* begin Selection *

"I don't think I'm gonna miss it"
Michael on basketball and me on this documentary. We're both wrong.
By now, you know the drill. Monday Mornin’ Cubbin’ Down is on hiatus until baseball comes back—well no, probably just until this doc is over—and we break down The Last Dance here every Monday instead.
Episode five starts with the 1998 All Star Game at Madison Square Garden where the big stories are Michael in what seemed like it would be his last All Star game and a 19 year old punk kid named Kobe Bryant.
The locker room scene before the game was really something. First, we saw the Eastern Conference All Stars pose for the team photo, and Jordan gets seated right in front of the guy who starred in Coming to America, Rik Smits!
Don’t believe me?
That’s the Dutchman while at Marist, dunking and running around awkwardly, “Yes! In the face!”
Then, Tim Hardaway gets a little run with analysis that was actually better than anything he gave ESPN in his terrible, short stint with them.
Tim: "That little Laker boy gonna take everybody on one on one."
MJ: "If I was his teammate, I would't pass him the fucking ball."
Wait, like an All-Star Game freeze out? That’s unheard of.
Then, Magic Johnson comes into the locker room to pay his respects to Michael, and Tim and MJ try to kick him out. They’re joking, mostly. And Magic starts to swear until he sees a camera. He ends up shortening “motherfucker” to “mugs” which sheds new light on what George Halas’ son’s name actually meant.
In March, Jordan returns for a final time to the Garden and makes a cool, but questionable decision to wear the Jordan Ones. As Michael would say later, shoe technology had come a long way in 14 years, and going back was a bad idea. Couldn’t Nike have created an up to date version for him?
Toni Kukoc was very excited, though. “Sweet. I played in those.” Jordan figures out Toni was 12 when the shoes were new.

* end Selection *
* begin Information provided *

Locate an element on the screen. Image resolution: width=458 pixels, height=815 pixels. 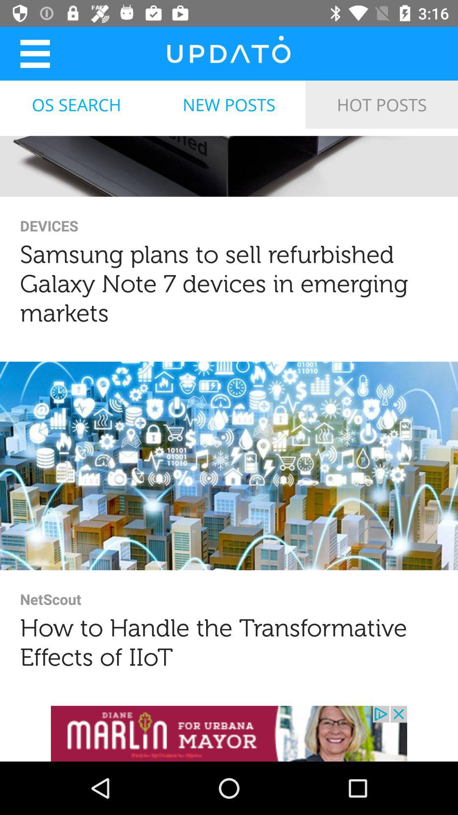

* end Information provided *

What this exercise asks:
#1 In the recap of The Last Dance, which shoes does Jordan wear for his final game at the Garden in March?
#2 Pick up the recap of The Last Dance after its last sentence and keep writing it.

Responses in order:
#1 The Jordan Ones.

#2
The smell of sulfur fills your living room as David Falk appears on the screen in a puff to explain how he negotiated Jordan’s first shoe deal in 1984. First, they met with Converse, which would have meant Michael wore the Converse Weapons. A version of those shoes were still around when I was a freshman in high school and our team had to wear them. Thankfully, they decided not to extend the offer to freshmen that year and I did not have to wear shoes that weighed, conservatively, 17 pounds a piece.
MJ didn’t want to wear Converse (smart man) he wanted to wear adidas. Adidas decided they didn’t want a basketball player. Shrewd move. Only cost them like $120 billion dollars.
So, begrudgingly, Michael, his parents and Falk flew to Portland to meet some shoe company best known for making running shoes with an actual waffle maker. It seems crazy now, but for a good five years after Jordan signed with Nike, most people still pronounced the name wrong. They said it like it rhymed with Mike, not “ny-kee.”
Falk claims he was the one who came up with “Air Jordan.” There’s no way that’s not bullshit. No way.
Regardless, the Air Jordan line has had two logos, and both of them are awesome.
Going with Nike eventually led Jordan to working with the now iconic Weiden+Kennedy ad agency, who hooked him up with some punk New York filmmaker.
“Why you gotta leave me hangin’?”
The Nike deal led to Jordan’s eventual deals with McDonald’s and Gatorade and even somebody on a news broadcast to utter the very 80s line: "Michael Jordan is hot as a cabbage patch doll right now."
We go back to the Garden in 1998 and Michael has the Jordan Ones on and it’s an NBC game so have to endure Isiah doing the game. As Jordan starts torching the Knicks, Thomas says, "It MUST be the shoes." No. That’s not the line. That’s just soooooo Isiah.
Jordan does have a problem and it’s not the Knicks defense, it’s his shoes, "By halftime my feet are bleeding, but I'm having a good game and I don't want to take them off."
He went for more than 40.
"I couldn't take those shoes off fast enough. When I took the shoes off my socks were soaked in blood."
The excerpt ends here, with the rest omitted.